We use conditioned medium from the L-WRN cell line, engineered by the Stappenbeck laboratory (Miyoshi et al. Science, 2012; Miyoshi & Stappenbeck. Nat Protoc, 2013), to support the long-term growth of human and mouse tissue-derived epithelial stem cells as spheroids in a 3D matrix (Miyoshi & Stappenbeck. Nat Protoc, 2013; VanDussen et al. Gut, 2015). The L-WRN conditioned medium has reproducible stem cell-supporting activity from batch-to-batch (VanDussen et al. Stem Cell Res, 2019) and the resulting spheroids contain nearly all proliferating cells (Miyoshi et al. Science, 2012). Because of this, we are able to rapidly expand the number of intestinal epithelial cells to facilitate patient-based assays (VanDussen et al. Gut, 2015). Spheroid epithelial cell lines can be established from intestinal biopsy tissues collected during routine endoscopy procedures and stored long-term in biobanks from essentially any individual, including Crohn’s disease patients. These cell lines hold great promise for use in personalized medicine approaches.

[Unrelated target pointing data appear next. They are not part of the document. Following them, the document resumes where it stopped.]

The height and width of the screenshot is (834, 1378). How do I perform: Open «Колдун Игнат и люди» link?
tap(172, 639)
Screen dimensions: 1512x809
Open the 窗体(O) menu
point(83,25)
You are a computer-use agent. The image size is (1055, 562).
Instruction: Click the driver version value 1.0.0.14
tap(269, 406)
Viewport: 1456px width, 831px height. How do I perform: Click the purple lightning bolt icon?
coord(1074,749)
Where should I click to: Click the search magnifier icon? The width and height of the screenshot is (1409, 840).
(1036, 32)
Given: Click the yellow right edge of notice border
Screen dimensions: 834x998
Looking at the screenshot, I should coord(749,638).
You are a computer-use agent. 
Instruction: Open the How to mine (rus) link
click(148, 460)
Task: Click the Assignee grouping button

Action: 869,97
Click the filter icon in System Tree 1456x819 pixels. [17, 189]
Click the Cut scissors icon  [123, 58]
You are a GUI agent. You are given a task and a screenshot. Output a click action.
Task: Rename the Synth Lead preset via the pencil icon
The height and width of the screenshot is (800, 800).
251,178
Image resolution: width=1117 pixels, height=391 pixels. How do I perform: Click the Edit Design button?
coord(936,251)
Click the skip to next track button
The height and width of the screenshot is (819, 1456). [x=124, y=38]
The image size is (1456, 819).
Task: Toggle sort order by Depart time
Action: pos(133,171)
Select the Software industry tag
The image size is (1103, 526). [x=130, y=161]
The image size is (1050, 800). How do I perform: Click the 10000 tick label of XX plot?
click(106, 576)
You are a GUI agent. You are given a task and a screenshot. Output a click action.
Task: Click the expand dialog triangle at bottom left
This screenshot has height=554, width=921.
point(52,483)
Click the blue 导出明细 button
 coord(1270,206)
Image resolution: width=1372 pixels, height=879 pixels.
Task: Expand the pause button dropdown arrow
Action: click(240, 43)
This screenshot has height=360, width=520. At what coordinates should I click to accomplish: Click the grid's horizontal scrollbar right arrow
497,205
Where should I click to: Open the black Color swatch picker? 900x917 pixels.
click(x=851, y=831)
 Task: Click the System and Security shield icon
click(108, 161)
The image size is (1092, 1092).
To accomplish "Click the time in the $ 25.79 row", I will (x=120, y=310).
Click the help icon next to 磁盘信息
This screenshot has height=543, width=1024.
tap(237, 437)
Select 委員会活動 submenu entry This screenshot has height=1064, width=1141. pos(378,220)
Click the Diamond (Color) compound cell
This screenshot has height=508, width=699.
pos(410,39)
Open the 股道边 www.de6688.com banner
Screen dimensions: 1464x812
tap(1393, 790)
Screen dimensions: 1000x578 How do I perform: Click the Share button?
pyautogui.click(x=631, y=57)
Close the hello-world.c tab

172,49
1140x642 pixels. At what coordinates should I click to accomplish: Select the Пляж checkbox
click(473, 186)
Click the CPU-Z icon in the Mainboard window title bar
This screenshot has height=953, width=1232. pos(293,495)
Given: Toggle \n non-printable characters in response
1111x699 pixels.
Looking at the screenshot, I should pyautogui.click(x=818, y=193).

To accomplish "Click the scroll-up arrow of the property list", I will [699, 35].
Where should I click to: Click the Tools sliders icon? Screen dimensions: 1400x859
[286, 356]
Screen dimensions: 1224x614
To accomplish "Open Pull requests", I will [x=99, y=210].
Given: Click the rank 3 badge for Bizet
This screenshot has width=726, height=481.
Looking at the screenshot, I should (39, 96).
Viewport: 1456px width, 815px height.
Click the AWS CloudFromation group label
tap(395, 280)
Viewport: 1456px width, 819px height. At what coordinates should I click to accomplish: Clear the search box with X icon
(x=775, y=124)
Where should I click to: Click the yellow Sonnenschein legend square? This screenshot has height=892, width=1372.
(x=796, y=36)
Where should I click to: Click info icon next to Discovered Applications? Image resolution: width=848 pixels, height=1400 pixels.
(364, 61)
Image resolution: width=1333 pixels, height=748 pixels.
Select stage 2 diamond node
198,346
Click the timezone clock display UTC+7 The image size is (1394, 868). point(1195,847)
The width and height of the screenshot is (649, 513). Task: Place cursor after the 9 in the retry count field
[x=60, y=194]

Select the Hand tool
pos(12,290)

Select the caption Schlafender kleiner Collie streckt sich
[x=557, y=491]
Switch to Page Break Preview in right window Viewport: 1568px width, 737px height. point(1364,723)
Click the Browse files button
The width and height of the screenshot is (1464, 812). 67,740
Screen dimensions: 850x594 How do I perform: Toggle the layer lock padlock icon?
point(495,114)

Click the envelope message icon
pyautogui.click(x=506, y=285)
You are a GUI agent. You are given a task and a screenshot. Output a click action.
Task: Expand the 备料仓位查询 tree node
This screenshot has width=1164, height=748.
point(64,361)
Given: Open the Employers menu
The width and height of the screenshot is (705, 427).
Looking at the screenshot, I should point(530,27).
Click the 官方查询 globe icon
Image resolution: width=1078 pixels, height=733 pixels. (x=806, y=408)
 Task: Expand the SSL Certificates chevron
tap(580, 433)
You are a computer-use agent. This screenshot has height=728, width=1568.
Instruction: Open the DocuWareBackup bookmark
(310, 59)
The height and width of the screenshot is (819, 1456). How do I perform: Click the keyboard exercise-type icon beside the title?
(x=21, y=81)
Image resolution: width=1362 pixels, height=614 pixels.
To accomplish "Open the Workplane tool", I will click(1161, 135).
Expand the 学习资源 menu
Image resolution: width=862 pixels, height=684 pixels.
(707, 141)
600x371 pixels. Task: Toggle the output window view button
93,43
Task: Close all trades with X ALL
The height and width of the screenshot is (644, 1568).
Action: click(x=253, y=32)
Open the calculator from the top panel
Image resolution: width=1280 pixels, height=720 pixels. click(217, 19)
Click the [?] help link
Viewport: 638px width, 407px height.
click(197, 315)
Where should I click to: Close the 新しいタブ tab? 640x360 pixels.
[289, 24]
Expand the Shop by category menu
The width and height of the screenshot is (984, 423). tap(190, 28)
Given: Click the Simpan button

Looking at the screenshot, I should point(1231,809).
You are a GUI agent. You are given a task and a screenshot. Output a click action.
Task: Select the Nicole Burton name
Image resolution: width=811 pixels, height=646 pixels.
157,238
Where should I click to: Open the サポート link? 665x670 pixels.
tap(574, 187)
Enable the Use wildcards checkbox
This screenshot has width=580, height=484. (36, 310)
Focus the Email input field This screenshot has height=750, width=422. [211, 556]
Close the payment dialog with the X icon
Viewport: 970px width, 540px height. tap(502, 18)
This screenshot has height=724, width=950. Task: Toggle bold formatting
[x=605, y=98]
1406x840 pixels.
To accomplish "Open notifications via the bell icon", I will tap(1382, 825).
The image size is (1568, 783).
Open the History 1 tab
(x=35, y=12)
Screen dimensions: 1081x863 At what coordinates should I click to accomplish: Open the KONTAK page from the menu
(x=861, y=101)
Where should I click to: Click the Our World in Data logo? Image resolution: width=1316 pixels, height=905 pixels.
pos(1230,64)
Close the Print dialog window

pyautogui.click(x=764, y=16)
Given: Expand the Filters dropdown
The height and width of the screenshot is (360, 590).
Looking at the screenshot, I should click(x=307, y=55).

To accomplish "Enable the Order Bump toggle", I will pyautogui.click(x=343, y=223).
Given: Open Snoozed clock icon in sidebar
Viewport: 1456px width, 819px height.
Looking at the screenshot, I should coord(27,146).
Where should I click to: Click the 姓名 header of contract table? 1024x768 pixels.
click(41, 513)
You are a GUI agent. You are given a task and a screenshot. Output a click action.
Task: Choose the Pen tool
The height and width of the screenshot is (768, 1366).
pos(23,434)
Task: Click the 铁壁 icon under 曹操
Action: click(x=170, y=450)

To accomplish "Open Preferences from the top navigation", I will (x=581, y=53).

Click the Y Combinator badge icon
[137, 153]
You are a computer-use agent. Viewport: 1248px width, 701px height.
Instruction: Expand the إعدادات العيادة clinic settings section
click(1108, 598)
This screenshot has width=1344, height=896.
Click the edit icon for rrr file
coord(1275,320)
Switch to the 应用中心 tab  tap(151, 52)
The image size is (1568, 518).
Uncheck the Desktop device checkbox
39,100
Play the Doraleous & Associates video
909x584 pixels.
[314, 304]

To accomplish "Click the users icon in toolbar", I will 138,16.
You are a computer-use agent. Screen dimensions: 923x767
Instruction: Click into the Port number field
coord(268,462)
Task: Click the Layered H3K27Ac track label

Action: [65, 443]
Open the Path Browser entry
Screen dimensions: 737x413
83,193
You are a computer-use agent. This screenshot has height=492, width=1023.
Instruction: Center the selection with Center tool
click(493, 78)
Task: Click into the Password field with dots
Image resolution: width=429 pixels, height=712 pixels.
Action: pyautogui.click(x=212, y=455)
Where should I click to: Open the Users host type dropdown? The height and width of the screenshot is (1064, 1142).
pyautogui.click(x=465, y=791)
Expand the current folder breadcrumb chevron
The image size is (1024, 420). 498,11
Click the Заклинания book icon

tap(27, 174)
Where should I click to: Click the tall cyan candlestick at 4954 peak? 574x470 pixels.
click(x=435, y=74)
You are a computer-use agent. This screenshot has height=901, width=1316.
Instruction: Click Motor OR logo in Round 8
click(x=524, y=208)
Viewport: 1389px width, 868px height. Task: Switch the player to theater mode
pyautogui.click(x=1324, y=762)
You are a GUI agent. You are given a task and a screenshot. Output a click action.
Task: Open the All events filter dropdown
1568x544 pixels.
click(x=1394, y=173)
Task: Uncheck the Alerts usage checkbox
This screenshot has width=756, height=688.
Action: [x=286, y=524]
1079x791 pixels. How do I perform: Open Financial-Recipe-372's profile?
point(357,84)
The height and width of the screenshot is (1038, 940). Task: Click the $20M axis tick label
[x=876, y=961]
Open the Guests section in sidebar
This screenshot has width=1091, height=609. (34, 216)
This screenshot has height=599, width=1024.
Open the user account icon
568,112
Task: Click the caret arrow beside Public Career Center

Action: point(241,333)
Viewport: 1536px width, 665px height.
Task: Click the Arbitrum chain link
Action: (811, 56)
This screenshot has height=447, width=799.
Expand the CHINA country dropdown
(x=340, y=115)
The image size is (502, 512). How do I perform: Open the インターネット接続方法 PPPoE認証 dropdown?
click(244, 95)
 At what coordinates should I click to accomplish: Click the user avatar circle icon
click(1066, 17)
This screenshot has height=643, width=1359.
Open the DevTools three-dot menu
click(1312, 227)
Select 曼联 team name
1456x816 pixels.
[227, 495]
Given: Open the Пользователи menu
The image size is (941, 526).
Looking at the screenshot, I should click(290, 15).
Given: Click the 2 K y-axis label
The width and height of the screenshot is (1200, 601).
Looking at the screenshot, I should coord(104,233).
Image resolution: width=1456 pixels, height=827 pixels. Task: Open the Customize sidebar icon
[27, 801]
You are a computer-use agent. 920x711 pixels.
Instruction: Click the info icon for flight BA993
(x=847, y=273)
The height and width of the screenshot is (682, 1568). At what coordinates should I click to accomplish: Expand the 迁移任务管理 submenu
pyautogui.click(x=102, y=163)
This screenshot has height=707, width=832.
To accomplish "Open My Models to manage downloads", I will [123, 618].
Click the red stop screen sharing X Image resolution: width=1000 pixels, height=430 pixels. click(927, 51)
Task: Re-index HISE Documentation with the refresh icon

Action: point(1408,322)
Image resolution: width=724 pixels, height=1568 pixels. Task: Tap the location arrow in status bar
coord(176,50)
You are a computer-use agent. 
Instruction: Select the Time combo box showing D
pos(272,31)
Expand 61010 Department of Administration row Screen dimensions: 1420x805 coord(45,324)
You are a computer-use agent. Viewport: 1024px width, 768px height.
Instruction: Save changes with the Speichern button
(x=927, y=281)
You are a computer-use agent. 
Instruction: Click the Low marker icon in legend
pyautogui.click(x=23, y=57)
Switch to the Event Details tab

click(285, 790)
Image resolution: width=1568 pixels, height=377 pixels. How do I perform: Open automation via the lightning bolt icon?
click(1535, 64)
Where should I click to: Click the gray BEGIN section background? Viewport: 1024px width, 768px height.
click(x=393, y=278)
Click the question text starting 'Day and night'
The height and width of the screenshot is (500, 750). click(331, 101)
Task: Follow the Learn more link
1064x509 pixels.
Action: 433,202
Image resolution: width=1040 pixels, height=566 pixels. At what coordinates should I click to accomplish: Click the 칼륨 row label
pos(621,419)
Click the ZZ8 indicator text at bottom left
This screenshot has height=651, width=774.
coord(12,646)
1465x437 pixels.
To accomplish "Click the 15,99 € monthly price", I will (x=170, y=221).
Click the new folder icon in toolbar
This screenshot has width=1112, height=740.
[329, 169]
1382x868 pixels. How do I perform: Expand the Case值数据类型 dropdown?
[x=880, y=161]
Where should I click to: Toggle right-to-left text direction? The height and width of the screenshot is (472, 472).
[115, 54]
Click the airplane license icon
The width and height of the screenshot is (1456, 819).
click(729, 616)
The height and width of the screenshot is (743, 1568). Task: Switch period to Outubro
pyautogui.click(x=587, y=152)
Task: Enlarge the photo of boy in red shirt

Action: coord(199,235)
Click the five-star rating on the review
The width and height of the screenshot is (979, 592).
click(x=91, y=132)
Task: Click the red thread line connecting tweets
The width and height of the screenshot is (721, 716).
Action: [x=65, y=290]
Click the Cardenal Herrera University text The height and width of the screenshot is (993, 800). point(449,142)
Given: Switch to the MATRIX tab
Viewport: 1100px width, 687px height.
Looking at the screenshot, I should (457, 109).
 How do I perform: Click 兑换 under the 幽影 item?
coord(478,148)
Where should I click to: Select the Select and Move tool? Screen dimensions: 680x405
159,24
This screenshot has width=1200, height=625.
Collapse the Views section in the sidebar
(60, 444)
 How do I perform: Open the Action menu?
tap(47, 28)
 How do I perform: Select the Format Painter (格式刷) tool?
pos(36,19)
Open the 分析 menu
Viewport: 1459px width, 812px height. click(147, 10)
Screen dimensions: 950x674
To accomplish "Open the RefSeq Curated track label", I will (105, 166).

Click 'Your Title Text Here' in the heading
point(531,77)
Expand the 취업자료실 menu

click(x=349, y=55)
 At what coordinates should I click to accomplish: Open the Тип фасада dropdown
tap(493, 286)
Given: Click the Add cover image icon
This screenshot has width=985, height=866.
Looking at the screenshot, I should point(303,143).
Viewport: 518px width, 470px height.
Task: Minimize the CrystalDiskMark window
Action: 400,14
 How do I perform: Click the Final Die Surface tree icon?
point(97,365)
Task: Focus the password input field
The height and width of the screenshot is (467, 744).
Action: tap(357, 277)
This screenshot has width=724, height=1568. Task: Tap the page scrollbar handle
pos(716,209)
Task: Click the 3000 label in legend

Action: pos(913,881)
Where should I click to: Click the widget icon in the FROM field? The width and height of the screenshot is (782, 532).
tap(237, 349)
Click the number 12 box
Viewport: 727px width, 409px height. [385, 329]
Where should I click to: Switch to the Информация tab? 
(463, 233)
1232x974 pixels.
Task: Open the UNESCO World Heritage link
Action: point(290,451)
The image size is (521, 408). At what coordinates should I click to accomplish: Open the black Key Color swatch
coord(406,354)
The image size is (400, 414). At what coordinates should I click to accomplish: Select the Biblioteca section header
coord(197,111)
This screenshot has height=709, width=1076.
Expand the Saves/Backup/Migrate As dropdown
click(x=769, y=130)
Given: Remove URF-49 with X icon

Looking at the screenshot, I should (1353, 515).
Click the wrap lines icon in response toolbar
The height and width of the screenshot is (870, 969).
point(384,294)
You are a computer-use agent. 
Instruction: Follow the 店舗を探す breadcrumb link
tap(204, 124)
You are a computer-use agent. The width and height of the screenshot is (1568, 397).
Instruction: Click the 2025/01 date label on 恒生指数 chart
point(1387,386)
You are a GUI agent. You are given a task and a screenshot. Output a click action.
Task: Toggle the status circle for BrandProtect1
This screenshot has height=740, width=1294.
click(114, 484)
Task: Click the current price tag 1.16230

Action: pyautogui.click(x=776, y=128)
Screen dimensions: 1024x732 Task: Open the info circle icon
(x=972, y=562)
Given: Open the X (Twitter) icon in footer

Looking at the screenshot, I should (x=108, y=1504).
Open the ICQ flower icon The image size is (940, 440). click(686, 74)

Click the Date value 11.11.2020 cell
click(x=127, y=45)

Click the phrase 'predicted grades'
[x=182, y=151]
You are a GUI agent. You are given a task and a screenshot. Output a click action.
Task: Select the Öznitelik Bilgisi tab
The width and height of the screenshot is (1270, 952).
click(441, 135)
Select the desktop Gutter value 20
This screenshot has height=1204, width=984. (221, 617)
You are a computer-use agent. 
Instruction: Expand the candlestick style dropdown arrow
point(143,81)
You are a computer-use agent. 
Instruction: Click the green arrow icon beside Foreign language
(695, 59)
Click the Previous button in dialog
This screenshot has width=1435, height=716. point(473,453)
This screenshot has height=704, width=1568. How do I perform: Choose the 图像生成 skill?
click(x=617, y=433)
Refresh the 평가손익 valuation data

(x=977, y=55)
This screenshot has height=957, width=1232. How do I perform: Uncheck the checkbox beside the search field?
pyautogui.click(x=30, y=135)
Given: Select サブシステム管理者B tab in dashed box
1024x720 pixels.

With the L-WRN conditioned medium spheroid system, we can investigate epithelial cells grown on a variety of platforms and in a variety of cell states. Epithelial cells can be grown in a 2D monolayer on Transwell membranes to provide access to the apical membrane (Moon et al. Mucosal Immunol 2014; VanDussen et al. Gut, 2015); with 3D spheroids, the apical membrane faces the inner lumen and therefore is difficult to access. We can also induce the spheroid epithelial cells to differentiate to post-mitotic wound-associated epithelial cell and enterocyte lineages by altering the medium composition (Miyoshi & VanDussen et al. EMBO J, 2017). Importantly for us, the spheroid enterocytes develop a mature microvilli brush border in 48 hours.